Capítulo aparte merece, sin embargo, la miseria que es producto del
desorden social, y, muy concretamente, de la injusticia “institucionalizada” o
convertida en “estructura social” tipo y es refrendada por parte de las
personas: estos pobres no merecen, sin duda, esta suerte. Y así lo describió el
libro de Job:
“Los malvados remueven los mojones, se apoderan del rebaño y del pastor.
Se llevan el asno de los huérfanos, toman en prenda el buey de la viuda;
arrancan al huérfano del pecho materno y toman en prenda al niño pequeño del
pobre. Desvían al indigente del camino, y los pobres del país tienen que
esconderse. Como asnos salvajes en el desierto, salen los pobres, buscando una
presa; y aunque ellos trabajan hasta la tarde, no tienen pan para sus hijos.
Cosechan en el campo del impío, vendimian la viña del malvado. Pasan la noche
desnudos, por falta de ropa, sin un abrigo para taparse del frío. Empapados por
el aguacero de las montañas, sin refugio, se acurrucan contra las rocas. Andan
desnudos, por falta de ropa, cargan las gavillas, y están hambrientos. Exprimen
el aceite entre dos máquinas de moler, pisotean el lagar, y están sedientos. De
la ciudad, salen los gemidos de los moribundos, las gargantas de los heridos
piden auxilio, ¡pero Dios no escucha sus plegarias!” (Jb 2,2-12).
Estas listas de crímenes
“económicos” fueron extensas, no se restringieron a una sola época de su
historia (cf. Is 5,8; 10,1s; Am 5,7; 8,5; Os 12,8; Ez
22,29; Miq 2,2; Jr 22,13-17; 34,8-22; Ne 5,1-13), y la ley
estableció penas contra sus autores y sustentadores (cf.
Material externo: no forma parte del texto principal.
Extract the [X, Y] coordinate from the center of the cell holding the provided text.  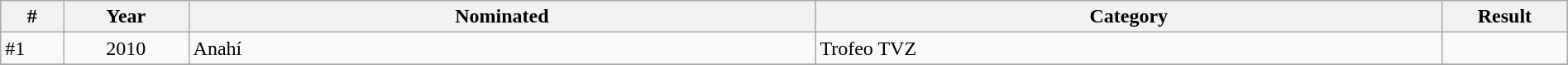
Result [1505, 17]
Nominated [502, 17]
2010 [126, 48]
Category [1129, 17]
Trofeo TVZ [1129, 48]
#1 [32, 48]
Anahí [502, 48]
# [32, 17]
Year [126, 17]
Determine the (x, y) coordinate at the center of the cell enclosing the given text.  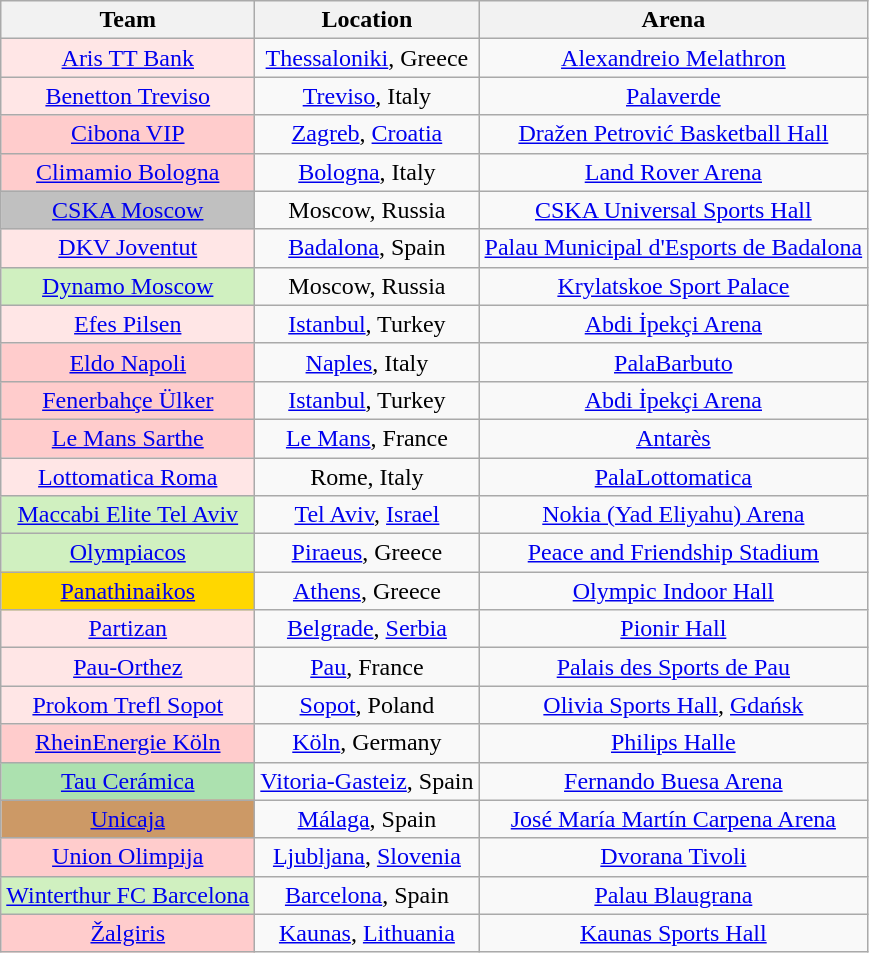
Zagreb, Croatia (367, 134)
Arena (674, 20)
Olympic Indoor Hall (674, 591)
DKV Joventut (128, 248)
Ljubljana, Slovenia (367, 857)
Olympiacos (128, 553)
Le Mans Sarthe (128, 438)
PalaLottomatica (674, 477)
Palau Blaugrana (674, 895)
PalaBarbuto (674, 362)
Maccabi Elite Tel Aviv (128, 515)
Treviso, Italy (367, 96)
Olivia Sports Hall, Gdańsk (674, 705)
Location (367, 20)
Team (128, 20)
Thessaloniki, Greece (367, 58)
Lottomatica Roma (128, 477)
Cibona VIP (128, 134)
Efes Pilsen (128, 324)
Pau, France (367, 667)
Le Mans, France (367, 438)
Nokia (Yad Eliyahu) Arena (674, 515)
Athens, Greece (367, 591)
Málaga, Spain (367, 819)
Alexandreio Melathron (674, 58)
Dražen Petrović Basketball Hall (674, 134)
Philips Halle (674, 743)
Kaunas, Lithuania (367, 933)
Piraeus, Greece (367, 553)
Tau Cerámica (128, 781)
Krylatskoe Sport Palace (674, 286)
Kaunas Sports Hall (674, 933)
Eldo Napoli (128, 362)
Union Olimpija (128, 857)
Panathinaikos (128, 591)
Barcelona, Spain (367, 895)
Land Rover Arena (674, 172)
Pau-Orthez (128, 667)
Palaverde (674, 96)
CSKA Universal Sports Hall (674, 210)
Bologna, Italy (367, 172)
José María Martín Carpena Arena (674, 819)
Benetton Treviso (128, 96)
Unicaja (128, 819)
CSKA Moscow (128, 210)
Winterthur FC Barcelona (128, 895)
Palau Municipal d'Esports de Badalona (674, 248)
Vitoria-Gasteiz, Spain (367, 781)
Partizan (128, 629)
Aris TT Bank (128, 58)
Köln, Germany (367, 743)
Rome, Italy (367, 477)
Antarès (674, 438)
RheinEnergie Köln (128, 743)
Naples, Italy (367, 362)
Fernando Buesa Arena (674, 781)
Belgrade, Serbia (367, 629)
Dynamo Moscow (128, 286)
Prokom Trefl Sopot (128, 705)
Palais des Sports de Pau (674, 667)
Sopot, Poland (367, 705)
Dvorana Tivoli (674, 857)
Fenerbahçe Ülker (128, 400)
Žalgiris (128, 933)
Badalona, Spain (367, 248)
Peace and Friendship Stadium (674, 553)
Climamio Bologna (128, 172)
Pionir Hall (674, 629)
Tel Aviv, Israel (367, 515)
Pinpoint the cell where the given text exists, returning its (X, Y) midpoint coordinate. 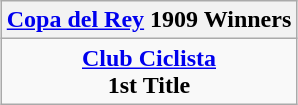
Club Ciclista1st Title (149, 72)
Copa del Rey 1909 Winners (149, 20)
Pinpoint the cell where the given text exists, returning its (X, Y) midpoint coordinate. 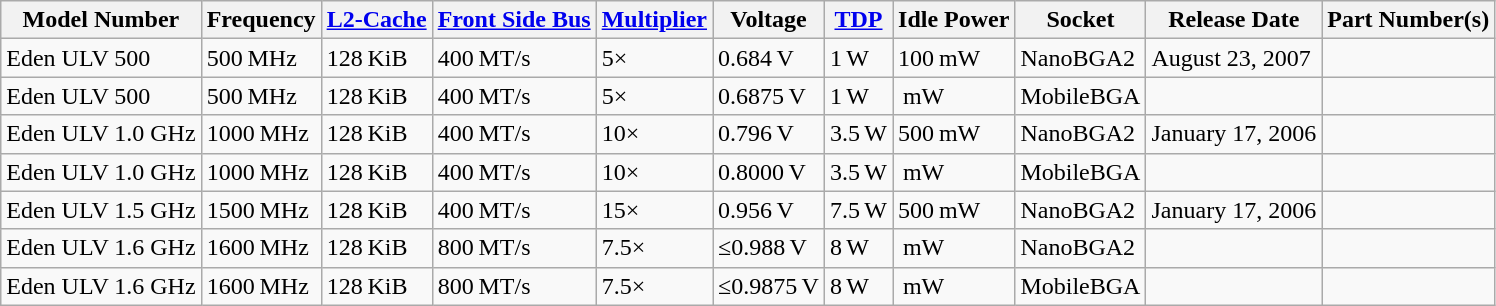
Idle Power (954, 20)
Voltage (769, 20)
≤0.9875 V (769, 286)
0.684 V (769, 58)
15× (654, 210)
Socket (1080, 20)
7.5 W (858, 210)
0.6875 V (769, 96)
L2-Cache (376, 20)
August 23, 2007 (1234, 58)
0.956 V (769, 210)
Part Number(s) (1408, 20)
≤0.988 V (769, 248)
Release Date (1234, 20)
1500 MHz (261, 210)
Model Number (101, 20)
0.8000 V (769, 172)
Multiplier (654, 20)
Eden ULV 1.5 GHz (101, 210)
0.796 V (769, 134)
Frequency (261, 20)
Front Side Bus (514, 20)
100 mW (954, 58)
TDP (858, 20)
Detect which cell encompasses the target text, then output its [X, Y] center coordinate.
Ex 20,15ss;
22,21-26; 23,6; Dt 15,1-15; 24,10-15; 26,12).
Los profetas, hablando en
nombre de Dios, el gran Abogado de los pobres (cf. Pr 22,22; 23,10),
fueron los grandes defensores de esos pobres inmerecidos. Los personificó Amós,
quien ejerció su ministerio en el reino de Israel durante el reinado de
Jeroboam II (783-743 a. C.), y quien denunció tales hechos:
“Así habla el Señor: Por
tres crímenes de Israel, y por cuatro, no revocaré mi sentencia. Porque ellos
venden al justo por dinero y al pobre por un par de sandalias;
pisotean sobre el polvo de
la tierra la cabeza de los débiles y desvían el camino de los humildes; el hijo
y el padre tienen relaciones con la misma joven, profanando así mi santo
Nombre;
se tienden sobre ropas
tomadas en prenda, al lado de cualquier altar, y beben en la Casa de su Dios el
vino confiscado injustamente... […]
Escuchen esta
palabra, vacas de Basán, que están sobre las montañas de Samaría, ustedes, que
oprimen a los débiles, maltratan a los indigentes y dicen a sus maridos: «¡Trae
de beber!». […]
Por eso, por haber
esquilmado al débil, exigiéndole un tributo de grano, esas casas de piedras
talladas que ustedes construyeron, no las habitarán, de esas viñas selectas que
plantaron, no beberán el vino.
Porque yo conozco la
multitud de sus crímenes y la enormidad de sus pecados, ¡opresores del justo,
que exigen rescate y atropellan a los pobres en la Puerta!” (Am 2,6-8; 4,1;
5,11-12).
De otra parte, sin embargo, también puede ocurrir que existan pobres
que, al mismo tiempo, sean virtuosos, como el libro del Eclesiastés afirmó:
“Yo volví mis ojos a todas las opresiones que se cometen bajo
el sol: ahí están las lágrimas de los oprimidos, y no hay quien los consuele.
La fuerza está
del lado de los opresores, y no hay nadie que les dé su merecido […]
y consideré más
feliz aún al que todavía no ha existido, porque no ha visto las infamias que se
cometen bajo el sol.
Yo vi que todo el esfuerzo y toda
la eficacia de una obra no son más que rivalidad de unos contra otros. También
esto es vanidad y correr tras el viento.
El necio se cruza de brazos y se
devora a sí mismo. […]
Más vale un joven
pobre y sabio que un rey viejo y necio, que ya no es capaz de hacerse
aconsejar” (Qo 4,1.3-5-13).
Los sabios concluyeron por esto que, ante la disyuntiva entre riqueza o
miseria, lo mejor sería “ni pobreza ni riqueza”, como afirmaron en los Proverbios:
“Hay dos cosas que yo te pido, no me la niegues antes que muera:
aleja de mí la falsedad y
la mentira; no me des ni pobreza ni riqueza, dame la ración necesaria,
no sea que, al sentirme
satisfecho, reniegue y diga: «¿Quién es el Señor?», o que, siendo pobre, me
ponga a robar y atente contra el nombre de mi Dios” (Pr 30,7-9).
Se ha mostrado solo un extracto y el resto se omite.